===== SUPPLIED DATA =====

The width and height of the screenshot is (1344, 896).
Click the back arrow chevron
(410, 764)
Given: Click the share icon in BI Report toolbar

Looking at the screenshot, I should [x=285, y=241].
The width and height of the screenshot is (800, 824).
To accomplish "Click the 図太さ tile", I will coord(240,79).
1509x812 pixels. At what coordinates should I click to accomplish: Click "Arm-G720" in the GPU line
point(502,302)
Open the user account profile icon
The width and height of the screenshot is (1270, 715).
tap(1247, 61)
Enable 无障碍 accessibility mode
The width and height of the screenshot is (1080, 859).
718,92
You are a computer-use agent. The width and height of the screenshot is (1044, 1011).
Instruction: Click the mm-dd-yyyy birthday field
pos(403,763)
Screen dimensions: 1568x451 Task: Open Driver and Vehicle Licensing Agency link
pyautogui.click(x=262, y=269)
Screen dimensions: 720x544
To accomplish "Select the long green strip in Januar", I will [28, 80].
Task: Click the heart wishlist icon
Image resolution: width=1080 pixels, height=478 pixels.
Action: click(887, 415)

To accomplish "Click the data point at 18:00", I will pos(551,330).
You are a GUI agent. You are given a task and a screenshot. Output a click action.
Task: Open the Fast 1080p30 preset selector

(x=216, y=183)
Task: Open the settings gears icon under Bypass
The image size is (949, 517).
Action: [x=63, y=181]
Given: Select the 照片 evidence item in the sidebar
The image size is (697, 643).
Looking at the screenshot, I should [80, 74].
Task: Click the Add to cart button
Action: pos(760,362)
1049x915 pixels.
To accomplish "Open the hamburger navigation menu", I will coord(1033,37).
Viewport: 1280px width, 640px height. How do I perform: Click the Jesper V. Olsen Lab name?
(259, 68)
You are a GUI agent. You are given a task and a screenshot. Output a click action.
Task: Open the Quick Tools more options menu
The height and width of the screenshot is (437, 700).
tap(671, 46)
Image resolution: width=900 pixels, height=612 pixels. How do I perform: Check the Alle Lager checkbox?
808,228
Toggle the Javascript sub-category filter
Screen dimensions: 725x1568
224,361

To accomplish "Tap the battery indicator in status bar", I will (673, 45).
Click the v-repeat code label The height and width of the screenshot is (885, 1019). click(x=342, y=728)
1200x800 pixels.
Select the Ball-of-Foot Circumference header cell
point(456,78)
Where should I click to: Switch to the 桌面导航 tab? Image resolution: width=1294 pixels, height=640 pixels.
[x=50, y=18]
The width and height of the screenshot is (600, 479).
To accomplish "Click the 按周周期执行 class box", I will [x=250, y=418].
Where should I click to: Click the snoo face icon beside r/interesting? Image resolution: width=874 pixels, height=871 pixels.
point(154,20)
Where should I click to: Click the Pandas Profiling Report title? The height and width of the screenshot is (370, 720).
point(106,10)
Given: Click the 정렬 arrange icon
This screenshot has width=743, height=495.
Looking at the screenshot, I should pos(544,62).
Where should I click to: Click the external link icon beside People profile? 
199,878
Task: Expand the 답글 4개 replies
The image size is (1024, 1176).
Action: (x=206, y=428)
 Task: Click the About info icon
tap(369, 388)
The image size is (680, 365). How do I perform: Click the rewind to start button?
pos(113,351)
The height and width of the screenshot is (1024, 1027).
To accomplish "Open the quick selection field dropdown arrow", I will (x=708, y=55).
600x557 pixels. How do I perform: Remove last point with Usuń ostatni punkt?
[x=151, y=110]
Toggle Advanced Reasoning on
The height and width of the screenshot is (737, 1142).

=====

PROBLEM TO WORK ON:
Each line of the listing that contains the word "menu" must be copied.

FINISHED EXERCISE:
To accomplish "Open the hamburger navigation menu", I will coord(1033,37).
Task: Open the Quick Tools more options menu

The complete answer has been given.